By Karissa Venne
The summer after graduating college, my family visited relatives in South Carolina. It was hot and I was miserable. My dorm had never felt so far away.
My bag was packed with stacks of books, clever distractions for the thirteen-hour drive with my three siblings in the back of our minivan. One of the books I armored myself with was The Disenchantments by Nina LaCour. I was obsessed with LaCour’s debut, Hold Still, and her sophomore novel was one of my most anticipated reads of the summer.
The Disenchantments follows a group of high school graduates who go on tour with their band the summer before college. Colby, the male protagonist, and his best friend, Bev, plan to take a gap year traipsing around Europe together after the tour. When Bev announces that she’s changed her mind and is attending RISD instead, Colby’s future crumbles around him, particularly his future with Bev, who he is hopelessly in love with—not that he’s ever told her.
Reading the book in South Carolina, I felt awful. Complete anguish. I was relieved when it was done. It wasn’t until years later that I figured out why.
Let’s paint a picture of my life back in 2012: I considered myself straight, had participated in a couple of dull relationships with boys, and was hoping to fall for some hipster in grad school in New York that September, someone hot and intellectual, with a tiny studio apartment in some cool neighborhood I couldn’t name yet.
The problem with this fantasy, however, was that it completely ignored the slow, deep-in-my-gut feelings for my college roommate: a bright, bubbly blonde-haired woman who I considered my best friend. The person who when we were both tutoring underclassmen in the library, I couldn’t help but stay attuned to her voice, her movements, really everything she did. The person who I followed to our college’s gym twice a day, just because it was an excuse to be near her, wheezing over an elliptical machine while she breezed around the indoor track above me.
I had never really considered that I was gay. But there was something about this book, the utter misery of Colby being in love with his best friend, that made me realize I was feeling like this, right then, right that second, while I waited for Kaylee to text me back in South Carolina. That’s all it was, a feeling.

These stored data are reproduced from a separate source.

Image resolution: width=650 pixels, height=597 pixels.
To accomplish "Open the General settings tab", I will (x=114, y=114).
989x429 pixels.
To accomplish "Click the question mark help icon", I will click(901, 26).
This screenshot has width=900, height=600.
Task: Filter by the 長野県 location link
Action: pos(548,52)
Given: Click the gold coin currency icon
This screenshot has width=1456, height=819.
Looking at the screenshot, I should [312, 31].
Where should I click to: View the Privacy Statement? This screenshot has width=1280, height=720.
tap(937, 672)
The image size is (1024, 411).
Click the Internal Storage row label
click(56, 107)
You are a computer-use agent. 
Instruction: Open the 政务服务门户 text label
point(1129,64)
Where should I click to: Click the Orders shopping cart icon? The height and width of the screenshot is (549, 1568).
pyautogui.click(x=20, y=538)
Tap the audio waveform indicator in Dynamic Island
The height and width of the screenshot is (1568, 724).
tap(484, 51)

It didn’t help that Colby and Bev’s situation somewhat mirrored mine and Kaylee’s: in a month, I’d be moving to New York for grad school, leaving Kaylee behind in Western Mass, a decision that was becoming harder and harder to reconcile by the day. A week away in South Carolina was hard enough.
Maybe it was more difficult for me to relate to Colby and Bev because they were heterosexual. Their story, as resonate to mine as it was, wasn’t quite explicit enough to lead me to the I’m gay moment, not yet at least, hanging there in a hammock with the sun bright and obvious above me. I could count the number of gay characters I’d read about at that point on one hand (most of them from Nina LaCour, in fact). Maybe if I had been exposed to more lesbian stories, I would have had the language to articulate what was happening. Maybe they would have explained some things sooner: that waking up thinking about your female high school English teacher was not how straight girls started their days. That choosing a boy at random to declare as “my crush” in middle school wasn’t what everyone else was doing. That dating boys shouldn’t feel so empty. This ache, this crushed feeling, this was what liking someone really felt like.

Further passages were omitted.